Artificial intelligence has been mobilised by a collective industry effort to address the long-running issue of NOTAM complexity, and lies at the heart of a model developed to simplify them.
NOTAMs contain a variety of information for pilots, including essential safety-critical data.
But cockpit representatives are dismayed over the sheer quantity of NOTAMs with which pilots are presented, particularly given that the information within them is not filtered or listed by priority, and appears in a format which is difficult to read. A substantial proportion of NOTAM information is also outdated but has not been removed from the distribution system.
ICAO highlighted the problem two years ago, initiating a campaign intended to start reducing the burden, focusing particularly on removing old NOTAMs.
The NOTAM problem has been a notable concern for an industry collective called OpsGroup, which is supporting the NOTAM Alliance – an assortment of airlines, pilots, dispatchers and other end-users – in a concentrated effort to re-arrange raw NOTAM information, using artificial intelligence, and generate a simple, user-friendly briefing for pilots.
“The linchpin of this effort is creating an open-source blueprint that everyone is able to use,” says the group.
“We don’t want to create a closed-use, commercial product.

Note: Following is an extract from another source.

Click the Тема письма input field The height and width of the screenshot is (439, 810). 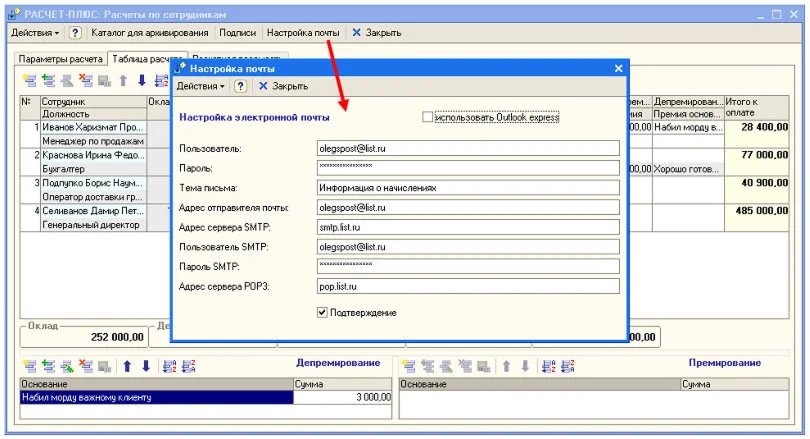pos(467,187)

We want to solve NOTAMs for everyone.”
It states that it will create an implementation guide which will allow all aircraft operators to use the process.
“Until this year, we were all convinced that the only way to fix NOTAMs was to change the way NOTAMs are issued by NOTAM officers,” the group says.

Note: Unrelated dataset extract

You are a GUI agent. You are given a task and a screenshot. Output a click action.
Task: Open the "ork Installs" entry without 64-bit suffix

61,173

“But artificial intelligence has launched a cannonball of change into the aeronautical information sphere.”
Tests with artificial intelligence tools has shown that they can understand a NOTAM with a high level of reliability.
This has enabled the group to design a prototype system to gather raw NOTAMs, use artificial intelligence to apply tags from a list of 50 key phrases that pilots find most valuable – such as ‘runway closed’ – and provide an easy-to-read, plain-language summary.
The NOTAMs are then sorted, with the most critical and applicable ones being prioritised and presented clearly, while the remainder – dubbed ‘dark NOTAMs’ – are relegated to an appendix.
Some 300 individuals – including 175 pilots, and representatives of airlines, dispatchers, flight-planning providers, ICAO, OpsGroup and other organisations – participated in a five-day focused drive in May to shape the model.
“We’ve built something that works,” says the group. “But there is a next step – getting people to use it.
“The heavy lifting it done. Now we want to see it adopted beyond our core group of airlines and operators.”
It stresses that the model is not a front-end app, for a mobile phone, but intended for airline operational control centres or flight-planning offices. Work is continuing to refine the development and improve its efficiency.